- _Prompt 1_:
Can you transcribe the sailing log below, from "We lost the" up to and including "CAD per kilo."?

- _Quoted text_:
----
We lost the WiFi in the boat due to two big fishing boats moored between Moon and the harbour office. Because of that Annika had to work in the harbour office instead of using her own “office” in Moon. The fishing boats harvest cucumbers that are sold to China. One boat had over 50 ton caught in one day, earning 1,5 CAD per kilo.
Our windlass has been cleared customs and is hopefully in St John’s by Friday.
4 July Wednesday St. Lawrance – Trepassy, Avalon Peninsula 91 nm
Really early start to be able to reach our next port/anchorage before dark. Unfortunately not much wind when we came out of our bay. At the entrance to the bay we had thick fog, a fog that followed us through the whole day. Lucky we have AIS and radar as the fog only allowed us to see fifty to hundred meters around the boat for most of the time. Off and on we could sail, but most of the day we had to engage the engine. On top of this it was bitterly cold.
----
- _Prompt 2_:
Can you repeat word for word the lines of the records below, from the line with "Given: Select the" up to and including the line with "(x=594, y=375)"?

- _Records_:
----
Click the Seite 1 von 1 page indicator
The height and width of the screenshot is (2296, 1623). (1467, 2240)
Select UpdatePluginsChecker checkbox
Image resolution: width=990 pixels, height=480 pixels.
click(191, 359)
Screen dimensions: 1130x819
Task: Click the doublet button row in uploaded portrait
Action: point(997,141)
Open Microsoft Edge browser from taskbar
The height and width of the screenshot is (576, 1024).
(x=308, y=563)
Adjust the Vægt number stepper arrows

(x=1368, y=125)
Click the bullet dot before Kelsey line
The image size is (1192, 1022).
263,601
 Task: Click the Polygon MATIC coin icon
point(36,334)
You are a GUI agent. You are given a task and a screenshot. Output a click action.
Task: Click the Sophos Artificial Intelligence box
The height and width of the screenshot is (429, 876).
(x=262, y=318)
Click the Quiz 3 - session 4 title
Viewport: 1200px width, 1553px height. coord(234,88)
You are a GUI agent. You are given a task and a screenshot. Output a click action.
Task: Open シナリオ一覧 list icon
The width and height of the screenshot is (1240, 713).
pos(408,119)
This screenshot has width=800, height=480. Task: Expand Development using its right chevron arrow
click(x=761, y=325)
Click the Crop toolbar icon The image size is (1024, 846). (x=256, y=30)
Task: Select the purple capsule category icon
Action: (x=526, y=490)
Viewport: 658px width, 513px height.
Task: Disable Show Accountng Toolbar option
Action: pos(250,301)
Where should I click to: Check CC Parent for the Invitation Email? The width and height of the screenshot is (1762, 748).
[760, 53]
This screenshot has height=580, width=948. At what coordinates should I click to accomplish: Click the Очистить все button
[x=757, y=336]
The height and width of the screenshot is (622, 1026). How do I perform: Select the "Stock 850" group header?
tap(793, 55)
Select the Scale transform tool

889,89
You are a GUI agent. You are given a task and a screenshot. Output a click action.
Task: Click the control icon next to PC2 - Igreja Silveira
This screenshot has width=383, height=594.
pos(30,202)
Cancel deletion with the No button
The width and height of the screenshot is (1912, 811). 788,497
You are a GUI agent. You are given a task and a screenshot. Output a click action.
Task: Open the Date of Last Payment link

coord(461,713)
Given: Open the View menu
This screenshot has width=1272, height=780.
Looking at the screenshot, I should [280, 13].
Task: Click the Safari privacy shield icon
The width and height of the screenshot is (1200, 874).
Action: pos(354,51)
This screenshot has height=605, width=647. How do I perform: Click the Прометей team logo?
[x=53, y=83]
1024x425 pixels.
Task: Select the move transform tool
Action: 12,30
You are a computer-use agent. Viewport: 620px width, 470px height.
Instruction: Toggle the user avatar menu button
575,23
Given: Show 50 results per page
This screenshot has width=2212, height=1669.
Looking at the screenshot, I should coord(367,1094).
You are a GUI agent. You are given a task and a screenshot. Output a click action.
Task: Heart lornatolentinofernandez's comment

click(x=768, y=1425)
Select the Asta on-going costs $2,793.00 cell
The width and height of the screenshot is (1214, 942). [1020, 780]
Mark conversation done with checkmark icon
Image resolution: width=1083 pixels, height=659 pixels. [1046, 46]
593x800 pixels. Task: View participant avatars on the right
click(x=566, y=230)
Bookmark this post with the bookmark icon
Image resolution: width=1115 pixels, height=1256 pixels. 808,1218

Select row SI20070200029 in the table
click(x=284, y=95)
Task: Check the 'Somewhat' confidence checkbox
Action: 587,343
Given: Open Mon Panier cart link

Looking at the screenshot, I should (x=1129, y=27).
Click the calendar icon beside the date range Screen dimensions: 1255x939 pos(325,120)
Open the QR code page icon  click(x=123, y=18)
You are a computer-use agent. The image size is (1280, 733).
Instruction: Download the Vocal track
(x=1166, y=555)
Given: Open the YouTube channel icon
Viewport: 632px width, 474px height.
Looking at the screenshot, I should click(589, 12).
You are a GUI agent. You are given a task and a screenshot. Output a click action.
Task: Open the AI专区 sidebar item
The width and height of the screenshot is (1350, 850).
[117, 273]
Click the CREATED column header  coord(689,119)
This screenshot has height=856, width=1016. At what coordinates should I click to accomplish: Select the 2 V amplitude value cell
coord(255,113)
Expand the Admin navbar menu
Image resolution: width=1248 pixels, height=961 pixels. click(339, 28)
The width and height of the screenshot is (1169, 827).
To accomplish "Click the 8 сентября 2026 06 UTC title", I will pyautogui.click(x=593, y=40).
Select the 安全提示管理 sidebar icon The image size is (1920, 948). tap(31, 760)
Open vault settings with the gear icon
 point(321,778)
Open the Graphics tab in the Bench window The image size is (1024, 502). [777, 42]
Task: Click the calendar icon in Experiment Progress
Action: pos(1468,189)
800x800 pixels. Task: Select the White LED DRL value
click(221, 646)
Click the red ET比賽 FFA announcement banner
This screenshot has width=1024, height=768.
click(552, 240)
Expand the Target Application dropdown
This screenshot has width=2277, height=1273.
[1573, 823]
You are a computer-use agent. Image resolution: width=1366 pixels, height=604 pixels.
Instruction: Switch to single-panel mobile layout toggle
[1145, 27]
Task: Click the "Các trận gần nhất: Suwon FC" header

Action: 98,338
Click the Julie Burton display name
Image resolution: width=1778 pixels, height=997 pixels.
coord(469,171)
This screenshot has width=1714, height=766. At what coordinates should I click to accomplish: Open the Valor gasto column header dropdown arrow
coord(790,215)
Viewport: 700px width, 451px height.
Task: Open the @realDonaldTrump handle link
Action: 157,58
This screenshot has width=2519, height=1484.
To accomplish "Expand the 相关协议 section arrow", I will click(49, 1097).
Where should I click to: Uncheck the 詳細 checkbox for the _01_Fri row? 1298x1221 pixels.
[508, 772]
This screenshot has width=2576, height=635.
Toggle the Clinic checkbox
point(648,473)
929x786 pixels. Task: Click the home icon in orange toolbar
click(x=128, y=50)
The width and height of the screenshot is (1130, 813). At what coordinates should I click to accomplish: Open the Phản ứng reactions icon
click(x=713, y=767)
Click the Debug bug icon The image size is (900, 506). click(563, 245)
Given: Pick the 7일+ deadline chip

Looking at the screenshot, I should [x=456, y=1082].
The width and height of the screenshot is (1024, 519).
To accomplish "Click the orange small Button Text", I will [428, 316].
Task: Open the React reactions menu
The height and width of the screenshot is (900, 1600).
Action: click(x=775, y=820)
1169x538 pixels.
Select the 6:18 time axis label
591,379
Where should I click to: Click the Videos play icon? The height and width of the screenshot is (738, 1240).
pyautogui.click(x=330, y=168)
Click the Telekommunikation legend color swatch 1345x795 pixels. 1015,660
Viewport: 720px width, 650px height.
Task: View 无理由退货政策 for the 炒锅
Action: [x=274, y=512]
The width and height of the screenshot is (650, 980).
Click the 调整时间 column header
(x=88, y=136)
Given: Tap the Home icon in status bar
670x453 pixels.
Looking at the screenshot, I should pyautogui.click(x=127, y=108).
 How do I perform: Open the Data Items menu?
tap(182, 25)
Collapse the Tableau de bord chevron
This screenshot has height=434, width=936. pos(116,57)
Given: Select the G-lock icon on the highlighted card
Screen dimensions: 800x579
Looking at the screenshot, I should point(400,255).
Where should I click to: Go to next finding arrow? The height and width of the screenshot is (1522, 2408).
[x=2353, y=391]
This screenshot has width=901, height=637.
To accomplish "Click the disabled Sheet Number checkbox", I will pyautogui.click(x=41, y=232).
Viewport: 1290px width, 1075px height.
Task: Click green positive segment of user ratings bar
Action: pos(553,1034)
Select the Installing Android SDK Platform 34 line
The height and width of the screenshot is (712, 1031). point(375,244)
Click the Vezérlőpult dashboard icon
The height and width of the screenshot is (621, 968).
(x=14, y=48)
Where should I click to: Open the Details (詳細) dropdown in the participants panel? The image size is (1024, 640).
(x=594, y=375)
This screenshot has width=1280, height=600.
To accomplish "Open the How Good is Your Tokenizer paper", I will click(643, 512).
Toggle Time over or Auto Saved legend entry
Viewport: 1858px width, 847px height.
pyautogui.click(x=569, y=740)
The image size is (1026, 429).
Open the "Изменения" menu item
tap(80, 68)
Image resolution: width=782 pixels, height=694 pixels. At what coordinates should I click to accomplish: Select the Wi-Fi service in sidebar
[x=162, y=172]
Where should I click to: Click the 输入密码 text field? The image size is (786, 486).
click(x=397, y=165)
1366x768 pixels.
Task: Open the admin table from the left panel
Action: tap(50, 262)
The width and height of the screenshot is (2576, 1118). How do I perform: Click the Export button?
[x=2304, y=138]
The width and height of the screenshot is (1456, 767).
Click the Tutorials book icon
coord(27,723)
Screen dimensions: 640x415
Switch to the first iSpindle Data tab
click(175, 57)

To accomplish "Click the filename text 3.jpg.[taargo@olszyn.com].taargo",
----
- _Exercise solution 1_:
We lost the WiFi in the boat due to two big fishing boats moored between Moon and the harbour office. Because of that Annika had to work in the harbour office instead of using her own “office” in Moon. The fishing boats harvest cucumbers that are sold to China. One boat had over 50 ton caught in one day, earning 1,5 CAD per kilo.

- _Exercise solution 2_:
Given: Select the G-lock icon on the highlighted card
Screen dimensions: 800x579
Looking at the screenshot, I should point(400,255).
Where should I click to: Go to next finding arrow? The height and width of the screenshot is (1522, 2408).
[x=2353, y=391]
This screenshot has width=901, height=637.
To accomplish "Click the disabled Sheet Number checkbox", I will pyautogui.click(x=41, y=232).
Viewport: 1290px width, 1075px height.
Task: Click green positive segment of user ratings bar
Action: pos(553,1034)
Select the Installing Android SDK Platform 34 line
The height and width of the screenshot is (712, 1031). point(375,244)
Click the Vezérlőpult dashboard icon
The height and width of the screenshot is (621, 968).
(x=14, y=48)
Where should I click to: Open the Details (詳細) dropdown in the participants panel? The image size is (1024, 640).
(x=594, y=375)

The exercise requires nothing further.